Gemma-4: HF-faithful MoE fixes (dual pre-norm, global rotary, final-logit softcapping) by Zhichenzzz · Pull Request #7 · radixark/Megatron-Bridge

Zhichenzzz · 2026-05-27T16:15:33Z

Summary

Make the bridge's Gemma-4 26B-A4B (MoE) implementation match the true HF model. Brings RL train-inference logprob consistency (train_rollout_logprob_abs_diff) from ~0.34 to ~0.007 (ess_ratio ~0.93 -> ~0.9995), with the genuine HF model (no skip-fix hack).

1. Dual pre-norm (true HF MoE arch)

HF Gemma-4 feeds pre_feedforward_layernorm (w1) to the dense/shared MLP and pre_feedforward_layernorm_2 (w2) to the routed experts; the router sees the un-normed post-attention residual. Replaces the earlier skip-fix hack and de-fuses the router (drops the bf16 w2 weight fusion that blew up on near-zero channels).

2. Global (head_dim=512) partial-rotary layout

Global attention uses HF rope_type="proportional", partial_rotary_factor=0.25: a 256-wide inv_freq with only the first 64 entries non-zero, applied over the FULL 512-dim head via rotate_half (rotates dims 0..63 with 256..319).
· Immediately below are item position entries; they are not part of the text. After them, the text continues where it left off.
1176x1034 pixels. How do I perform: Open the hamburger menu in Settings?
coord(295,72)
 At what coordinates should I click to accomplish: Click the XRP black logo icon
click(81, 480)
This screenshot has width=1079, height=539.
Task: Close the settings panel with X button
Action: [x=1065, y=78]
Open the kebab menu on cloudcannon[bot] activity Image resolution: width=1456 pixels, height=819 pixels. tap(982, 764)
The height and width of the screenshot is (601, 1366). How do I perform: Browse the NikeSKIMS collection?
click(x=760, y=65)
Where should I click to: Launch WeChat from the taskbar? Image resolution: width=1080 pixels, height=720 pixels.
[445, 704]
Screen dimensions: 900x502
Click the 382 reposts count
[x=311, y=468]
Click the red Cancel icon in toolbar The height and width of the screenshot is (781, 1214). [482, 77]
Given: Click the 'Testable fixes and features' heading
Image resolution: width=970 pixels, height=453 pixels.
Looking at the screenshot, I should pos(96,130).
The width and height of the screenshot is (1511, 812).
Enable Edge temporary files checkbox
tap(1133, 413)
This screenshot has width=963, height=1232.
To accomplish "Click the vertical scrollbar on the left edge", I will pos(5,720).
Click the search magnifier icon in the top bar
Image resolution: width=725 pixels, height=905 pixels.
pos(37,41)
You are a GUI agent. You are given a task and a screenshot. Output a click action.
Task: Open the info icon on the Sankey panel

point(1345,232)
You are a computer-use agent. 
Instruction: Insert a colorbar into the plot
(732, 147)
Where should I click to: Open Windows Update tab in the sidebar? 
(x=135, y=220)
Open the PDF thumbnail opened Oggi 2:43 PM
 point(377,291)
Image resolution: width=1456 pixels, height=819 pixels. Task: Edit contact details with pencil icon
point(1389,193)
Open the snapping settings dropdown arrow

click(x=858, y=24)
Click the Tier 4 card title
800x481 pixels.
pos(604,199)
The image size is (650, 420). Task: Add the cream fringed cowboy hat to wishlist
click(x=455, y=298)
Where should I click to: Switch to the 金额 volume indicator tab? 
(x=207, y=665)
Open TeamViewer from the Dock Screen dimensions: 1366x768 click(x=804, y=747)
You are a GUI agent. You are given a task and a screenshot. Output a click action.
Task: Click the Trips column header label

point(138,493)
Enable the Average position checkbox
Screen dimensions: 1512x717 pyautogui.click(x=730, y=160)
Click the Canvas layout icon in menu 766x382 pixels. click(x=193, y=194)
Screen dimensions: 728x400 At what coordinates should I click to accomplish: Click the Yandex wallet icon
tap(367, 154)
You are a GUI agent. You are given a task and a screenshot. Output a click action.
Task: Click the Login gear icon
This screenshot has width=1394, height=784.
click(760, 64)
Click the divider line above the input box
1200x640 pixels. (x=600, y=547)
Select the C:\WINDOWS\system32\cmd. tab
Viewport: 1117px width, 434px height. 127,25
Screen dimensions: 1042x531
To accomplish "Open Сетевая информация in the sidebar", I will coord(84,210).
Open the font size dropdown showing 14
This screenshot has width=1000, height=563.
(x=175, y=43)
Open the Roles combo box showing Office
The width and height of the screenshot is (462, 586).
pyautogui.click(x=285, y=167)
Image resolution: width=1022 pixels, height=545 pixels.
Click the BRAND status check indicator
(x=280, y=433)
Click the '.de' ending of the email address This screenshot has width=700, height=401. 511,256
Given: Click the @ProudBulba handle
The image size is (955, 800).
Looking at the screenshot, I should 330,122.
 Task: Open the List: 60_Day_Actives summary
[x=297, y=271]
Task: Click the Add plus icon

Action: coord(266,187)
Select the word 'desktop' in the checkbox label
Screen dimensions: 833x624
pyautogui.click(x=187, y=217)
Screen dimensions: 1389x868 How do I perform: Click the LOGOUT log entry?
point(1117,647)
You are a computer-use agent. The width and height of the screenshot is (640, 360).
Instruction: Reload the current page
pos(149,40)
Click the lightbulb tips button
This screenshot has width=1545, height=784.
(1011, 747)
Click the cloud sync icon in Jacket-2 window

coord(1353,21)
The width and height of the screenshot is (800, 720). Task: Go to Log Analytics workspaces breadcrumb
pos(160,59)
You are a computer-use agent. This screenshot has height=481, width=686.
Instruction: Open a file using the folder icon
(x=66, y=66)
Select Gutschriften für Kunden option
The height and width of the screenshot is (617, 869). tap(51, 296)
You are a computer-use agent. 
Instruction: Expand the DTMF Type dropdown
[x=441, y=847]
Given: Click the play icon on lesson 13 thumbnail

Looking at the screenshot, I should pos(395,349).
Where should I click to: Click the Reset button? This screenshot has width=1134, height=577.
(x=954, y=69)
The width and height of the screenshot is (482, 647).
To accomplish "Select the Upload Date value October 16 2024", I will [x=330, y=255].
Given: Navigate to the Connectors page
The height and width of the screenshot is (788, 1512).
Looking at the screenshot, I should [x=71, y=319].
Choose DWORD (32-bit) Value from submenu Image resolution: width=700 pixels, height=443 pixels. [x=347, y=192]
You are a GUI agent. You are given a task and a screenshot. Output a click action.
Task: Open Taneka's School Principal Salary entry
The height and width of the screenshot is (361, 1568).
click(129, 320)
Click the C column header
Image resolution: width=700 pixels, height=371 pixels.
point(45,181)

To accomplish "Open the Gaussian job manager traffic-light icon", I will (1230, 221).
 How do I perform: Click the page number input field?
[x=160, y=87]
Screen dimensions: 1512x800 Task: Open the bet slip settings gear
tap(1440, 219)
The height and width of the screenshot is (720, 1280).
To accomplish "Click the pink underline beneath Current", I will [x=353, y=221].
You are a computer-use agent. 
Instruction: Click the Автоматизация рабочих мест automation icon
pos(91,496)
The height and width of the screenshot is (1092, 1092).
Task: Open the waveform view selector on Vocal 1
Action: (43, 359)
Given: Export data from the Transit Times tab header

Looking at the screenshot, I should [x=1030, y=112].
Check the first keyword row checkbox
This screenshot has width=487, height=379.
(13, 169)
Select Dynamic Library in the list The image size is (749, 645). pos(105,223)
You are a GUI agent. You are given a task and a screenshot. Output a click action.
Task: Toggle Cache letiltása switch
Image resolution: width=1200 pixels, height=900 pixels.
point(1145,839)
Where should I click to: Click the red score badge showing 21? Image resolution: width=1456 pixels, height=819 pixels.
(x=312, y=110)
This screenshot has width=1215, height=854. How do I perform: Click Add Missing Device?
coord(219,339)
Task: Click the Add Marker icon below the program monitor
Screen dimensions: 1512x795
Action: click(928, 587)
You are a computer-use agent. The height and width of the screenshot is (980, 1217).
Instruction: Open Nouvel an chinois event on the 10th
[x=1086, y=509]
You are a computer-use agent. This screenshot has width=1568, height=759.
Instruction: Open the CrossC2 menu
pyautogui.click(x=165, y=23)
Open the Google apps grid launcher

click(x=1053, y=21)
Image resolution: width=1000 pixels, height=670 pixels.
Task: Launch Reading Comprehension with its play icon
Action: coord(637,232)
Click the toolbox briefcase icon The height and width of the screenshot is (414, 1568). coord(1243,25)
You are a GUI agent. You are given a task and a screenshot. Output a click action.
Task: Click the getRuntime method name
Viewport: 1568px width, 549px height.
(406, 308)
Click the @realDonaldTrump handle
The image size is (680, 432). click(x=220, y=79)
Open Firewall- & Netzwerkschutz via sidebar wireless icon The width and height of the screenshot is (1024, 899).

The bridge previously used a 64-wide inv_freq + rotary_percent=0.25. Fix: zero-pad inv_freq to 256 + rotary_percent=1.0.

3. final_logit_softcapping = 30

HF (and sglang's LogitsProcessor) apply logits = 30*tanh(logits/30). A prior patch stubbed this to a no-op, leaving the bridge's logits over-extreme on tail tokens vs the inference engine. Re-enabled.

Files

models/gemma/gemma4_provider.py, models/gemma/gemma4_bridge.py
models/gemma_vl/gemma4_vl_bridge.py - required: gemma-4-26B-A4B is Gemma4ForConditionalGeneration, so the bridge loads its (text-decoder) weights through this file; it carries the dual-pre-norm weight mappings. Reverting it makes the bridge load the checkpoint with the wrong mapping (train-inference lpdiff blows up to ~18).
models/conversion/model_bridge.py (skip megatron-side-only params), utils/fusions.py

Verified

RL on dapo-math (sglang triton + rollout-routing-replay): mean lpdiff ~0.007 over 20-step runs at 2048 and 4096 response lengths (incl. --optimizer-cpu-offload). Ablation: removing the rotary fix regresses lpdiff to ~0.10.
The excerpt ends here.